Minister of Education of Liberia
- Incumbent
- Assumed office 6 February 2024
- President: Joseph Boakai

Personal details
- Born: Jarso Maley Jallah (formerly Saygbe)
- Education: Rhode Island College · Delaware State University
- Occupation: Educator, government minister
- Awards: Dame Grand Band of the Humane Order of African Redemption (2025)

= Jarso Maley Jallah =

Liberian educator and government minister

Dr. Jarso Maley Jallah is a Liberian educator and academic administrator who has served as Minister of Education of Liberia since February 2024. She is the first graduate of Delaware State University to be appointed to a national cabinet-level position in any country.

== Early life and education ==
Jallah spent most of her youth in Liberia before moving to the United States as a teenager, where she completed secondary school at Hope High School in Providence, Rhode Island. She earned dual bachelor's degrees in sociology and communication, and later a master's degree in counseling, from Rhode Island College. She went on to earn a Doctor of Education in Educational Leadership from Delaware State University in 2022.

== Career ==

=== United States ===
Jallah began her career as a coordinator and counselor for the federal TRIO Talent Search program at the Community College of Rhode Island, and later held a position at the University of Rhode Island. In 2012, she joined Delaware State University as director of academic achievement for the College of Mathematics, Natural Sciences, and Technology, and went on to become Associate Vice President for Academic Affairs in the university's Division of Student Success. In 2020, she received the American Council on Education-Women's Network Delaware "Rising Star" award for her contributions to higher education.

=== Return to Liberia ===
In 2016, Jallah returned to Liberia to serve as Deputy Director General for Training and Manpower Development at the Liberia Institute of Public Administration (LIPA).

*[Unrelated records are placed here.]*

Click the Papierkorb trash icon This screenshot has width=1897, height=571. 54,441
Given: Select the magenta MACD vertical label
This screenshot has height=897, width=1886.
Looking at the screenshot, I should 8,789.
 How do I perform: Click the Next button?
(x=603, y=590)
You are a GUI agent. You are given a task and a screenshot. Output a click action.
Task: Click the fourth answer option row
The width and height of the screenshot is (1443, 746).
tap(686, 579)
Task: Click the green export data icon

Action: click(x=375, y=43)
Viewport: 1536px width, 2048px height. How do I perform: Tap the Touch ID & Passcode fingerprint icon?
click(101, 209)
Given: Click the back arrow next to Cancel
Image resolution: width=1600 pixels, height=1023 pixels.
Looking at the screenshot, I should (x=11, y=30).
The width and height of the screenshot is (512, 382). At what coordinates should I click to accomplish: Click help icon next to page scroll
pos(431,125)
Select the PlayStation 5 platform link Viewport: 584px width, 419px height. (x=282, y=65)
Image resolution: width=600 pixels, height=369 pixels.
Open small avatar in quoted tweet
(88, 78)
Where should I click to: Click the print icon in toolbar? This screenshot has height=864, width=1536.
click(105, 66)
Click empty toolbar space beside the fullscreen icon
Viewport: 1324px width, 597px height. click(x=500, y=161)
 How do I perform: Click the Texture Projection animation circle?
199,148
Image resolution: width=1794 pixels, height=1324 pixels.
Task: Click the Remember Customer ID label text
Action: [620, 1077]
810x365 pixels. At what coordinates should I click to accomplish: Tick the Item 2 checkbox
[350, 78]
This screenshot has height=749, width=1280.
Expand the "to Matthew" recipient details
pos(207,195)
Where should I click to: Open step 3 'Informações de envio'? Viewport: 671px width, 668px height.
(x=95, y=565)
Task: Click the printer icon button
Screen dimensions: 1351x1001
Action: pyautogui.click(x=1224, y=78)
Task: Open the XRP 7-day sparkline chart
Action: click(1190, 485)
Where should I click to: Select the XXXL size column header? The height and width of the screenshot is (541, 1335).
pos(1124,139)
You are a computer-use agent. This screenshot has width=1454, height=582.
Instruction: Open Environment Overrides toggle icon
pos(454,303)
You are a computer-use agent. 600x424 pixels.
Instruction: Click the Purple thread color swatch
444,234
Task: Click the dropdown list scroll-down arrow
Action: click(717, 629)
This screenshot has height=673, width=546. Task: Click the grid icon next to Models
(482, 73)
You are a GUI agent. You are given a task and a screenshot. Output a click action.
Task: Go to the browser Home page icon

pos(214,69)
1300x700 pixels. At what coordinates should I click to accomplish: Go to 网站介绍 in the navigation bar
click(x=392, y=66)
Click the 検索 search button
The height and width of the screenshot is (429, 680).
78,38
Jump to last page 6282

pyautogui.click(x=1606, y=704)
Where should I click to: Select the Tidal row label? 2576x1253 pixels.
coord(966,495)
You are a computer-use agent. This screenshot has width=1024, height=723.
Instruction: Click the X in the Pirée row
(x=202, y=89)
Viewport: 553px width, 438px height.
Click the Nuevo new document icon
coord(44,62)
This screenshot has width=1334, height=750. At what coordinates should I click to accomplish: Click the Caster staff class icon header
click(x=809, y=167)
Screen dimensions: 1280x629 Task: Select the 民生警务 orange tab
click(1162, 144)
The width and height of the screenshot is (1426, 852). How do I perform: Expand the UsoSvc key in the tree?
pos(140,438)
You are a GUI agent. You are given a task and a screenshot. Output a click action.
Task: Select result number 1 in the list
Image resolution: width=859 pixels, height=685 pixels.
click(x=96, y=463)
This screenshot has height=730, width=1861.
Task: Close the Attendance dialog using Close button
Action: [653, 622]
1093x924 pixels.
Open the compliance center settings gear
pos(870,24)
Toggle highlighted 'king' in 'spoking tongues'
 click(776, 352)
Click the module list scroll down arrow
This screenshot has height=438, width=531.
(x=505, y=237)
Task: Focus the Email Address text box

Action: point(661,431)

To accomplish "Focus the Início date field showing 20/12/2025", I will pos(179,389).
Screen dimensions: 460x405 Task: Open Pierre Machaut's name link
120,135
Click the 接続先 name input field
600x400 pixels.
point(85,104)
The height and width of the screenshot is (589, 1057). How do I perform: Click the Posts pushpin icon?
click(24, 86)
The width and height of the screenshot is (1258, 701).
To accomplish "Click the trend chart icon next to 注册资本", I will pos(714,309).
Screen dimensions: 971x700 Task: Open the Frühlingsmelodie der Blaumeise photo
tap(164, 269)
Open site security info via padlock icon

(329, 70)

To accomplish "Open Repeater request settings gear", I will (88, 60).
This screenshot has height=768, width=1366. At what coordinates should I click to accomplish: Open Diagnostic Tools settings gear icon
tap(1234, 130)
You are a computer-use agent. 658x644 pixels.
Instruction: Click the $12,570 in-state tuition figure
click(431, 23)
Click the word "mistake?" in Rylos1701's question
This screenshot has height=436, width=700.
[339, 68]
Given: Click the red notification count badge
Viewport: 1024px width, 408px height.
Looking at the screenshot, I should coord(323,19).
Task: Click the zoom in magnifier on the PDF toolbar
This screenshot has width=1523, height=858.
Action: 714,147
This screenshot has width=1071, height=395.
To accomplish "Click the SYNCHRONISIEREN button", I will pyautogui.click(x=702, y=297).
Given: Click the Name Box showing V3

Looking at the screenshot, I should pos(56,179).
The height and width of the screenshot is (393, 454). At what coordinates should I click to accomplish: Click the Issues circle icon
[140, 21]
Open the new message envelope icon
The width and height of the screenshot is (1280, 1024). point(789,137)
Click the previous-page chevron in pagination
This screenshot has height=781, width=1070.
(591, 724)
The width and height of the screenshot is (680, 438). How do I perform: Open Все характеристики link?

She also served as country coordinator for the Anglophone West African Regional Public Sector Management Training Program, and worked as a consultant to Liberia's Ministry of Education examining the country's Technical and Vocational Education and Training scheme.

== Minister of Education ==
President Joseph Boakai nominated Jallah as Minister of Education-designate in January 2024. At her Senate confirmation hearing on 31 January 2024, she told lawmakers that low budgetary support was undermining educational quality in Liberia, and outlined plans to strengthen learning outcomes in science, technology, engineering, and mathematics. She was confirmed by the Liberian Senate on 6 February 2024.

As minister, Jallah has served as Liberia's representative on the executive board of UNESCO. She has overseen reforms including the transition of volunteer teachers onto the government payroll, with 56 percent of volunteer teachers transitioned as of March 2025, alongside a restructuring of teacher salaries.

In July 2025, President Boakai honored Jallah with the Dame Grand Band of the Humane Order of African Redemption, one of eleven Liberians recognized that year, citing her leadership in education reform. The Humane Order of African Redemption is Liberia's oldest national honor, established in 1883.